May 5, 20262 min readAI, Engineering, Economics

The AI Stack Is Maturing — And So Should How We Use It

Cheap, unlimited AI is winding down, and the craft is maturing from prompt to context to harness engineering. The value now is in better scaffolding, not more tokens.

A few signals worth surfacing for the team.

On the economics side

Anthropic recently tested removing Claude Code from the $20 plan, nudging users toward the $100 tier.
GitHub Copilot has shifted from flat "actions" billing to token-based usage — heavier models burn quota faster.
Uber reportedly consumed its entire annual AI budget in just 4 months after encouraging maximum usage.
Google sits in a stronger position — their core business funds AI investment, so they're under far less pressure to monetise aggressively than Anthropic or OpenAI.

The takeaway

The era of cheap, unlimited AI access is winding down. Expect tighter limits, more nuanced billing, and continued price changes from the providers we rely on.

On the engineering side

The discipline is evolving too. We've moved through three distinct phases in how we work with AI:

Prompt engineering — crafting the right single-turn input to get a good output.
Context engineering — managing what the model sees: which docs to retrieve, what fits in the window, how to compress history.
Harness engineering — the current frontier. Designing the environment around the agent: which tools it can call, the guardrails, validation loops, sandboxes, and feedback mechanisms that make it reliable across hundreds of autonomous decisions. Coined by Mitchell Hashimoto earlier this year, it's now being adopted across OpenAI, Anthropic, and others.

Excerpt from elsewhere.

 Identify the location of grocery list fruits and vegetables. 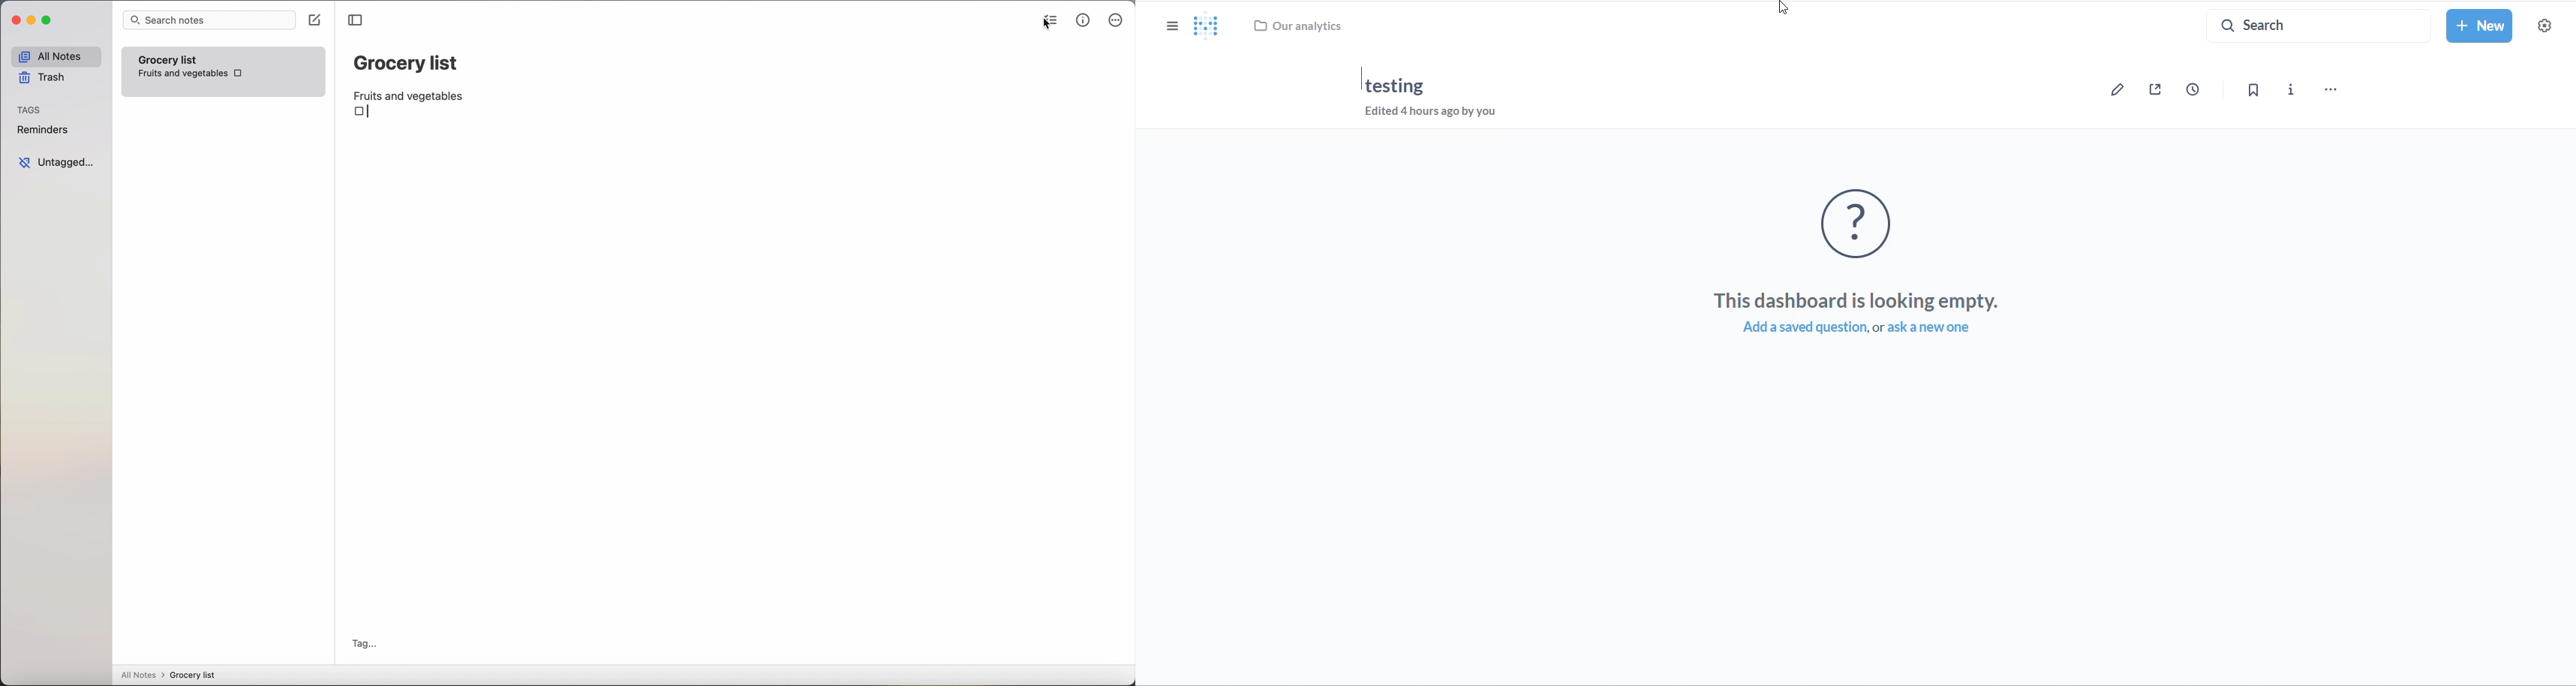
(181, 66).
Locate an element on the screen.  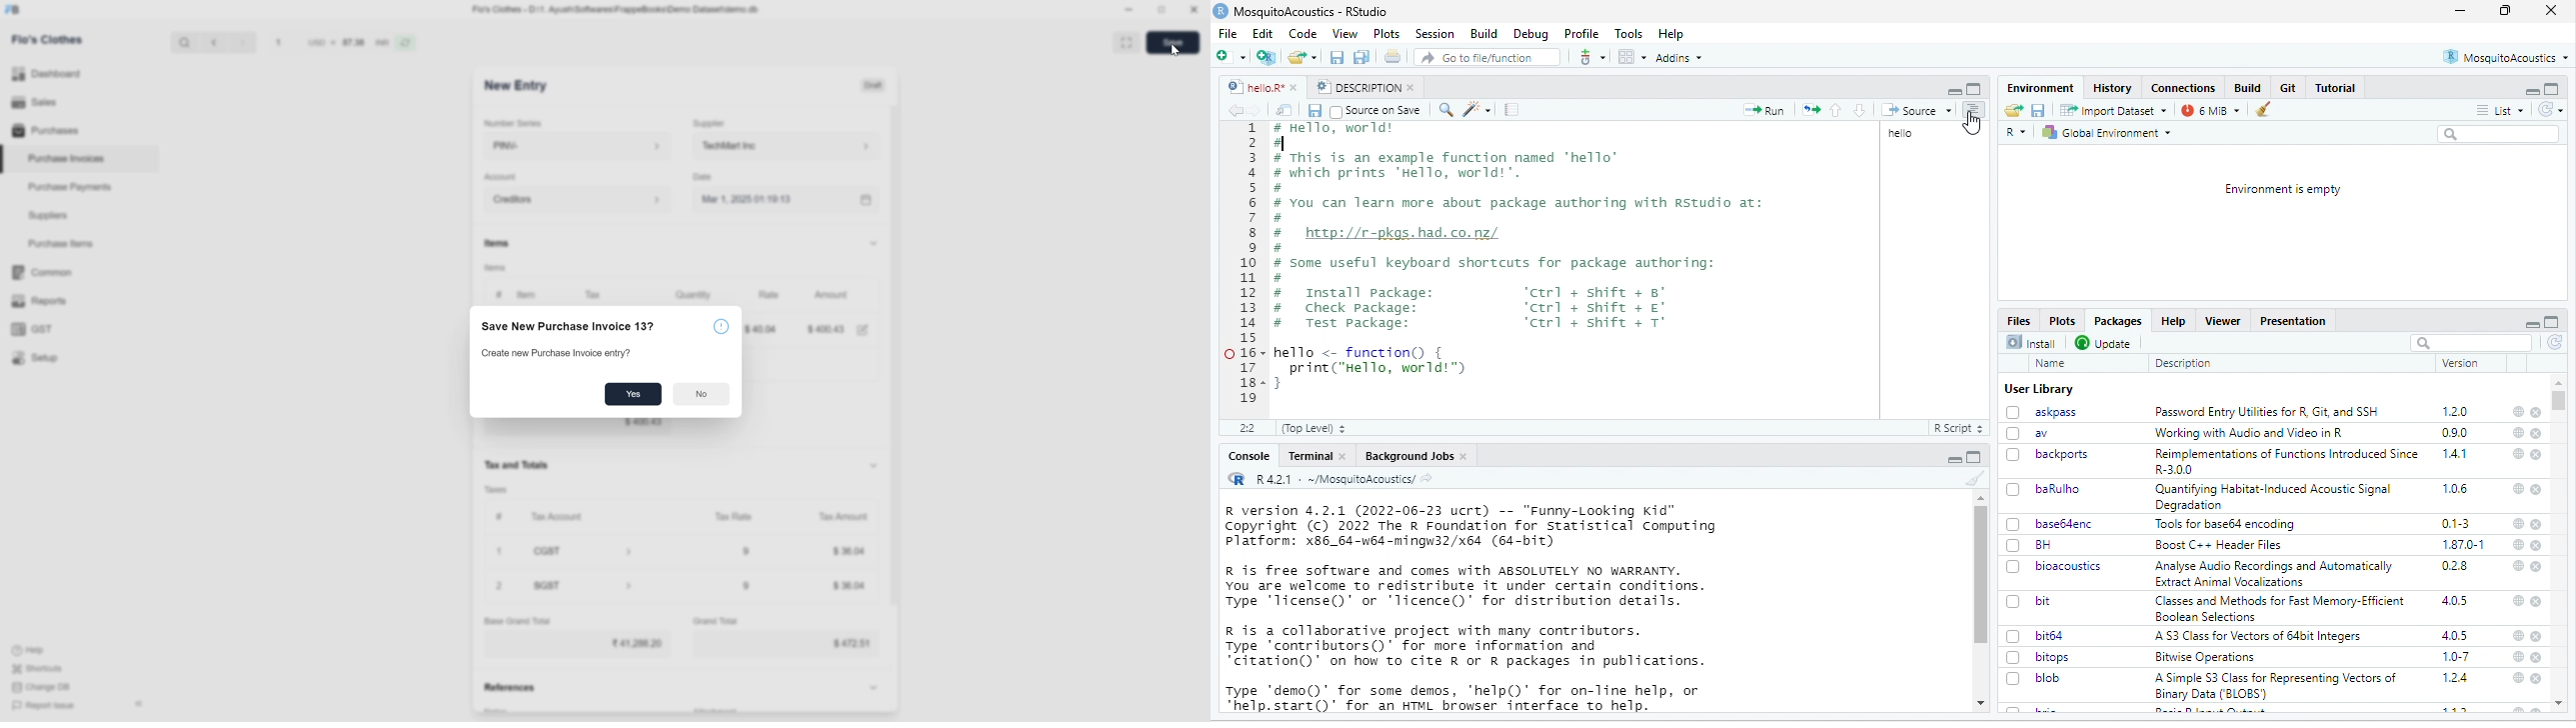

Three phases, each wrapping the last. Harness engineering is the current frontier — the whole environment around the agent, not just the input.

Why both shifts matter for us

As token costs rise and we move toward more agentic workflows, the value isn't in burning more tokens — it's in building better harnesses around the AI we use. Smarter scaffolding, tighter guardrails, and well-designed feedback loops mean fewer failed runs, less wasted context, and far better economics per outcome.

A harness is everything around the agent — tools, guardrails, validation loops, a sandbox, feedback. The scaffolding is what makes the agent reliable across hundreds of decisions.

Worth thinking about where in our workflows we're still living in "prompt engineering" mode — and where we should be investing in proper harness design.

Keen to hear what others are seeing — anyone already experimenting with harness patterns in their projects?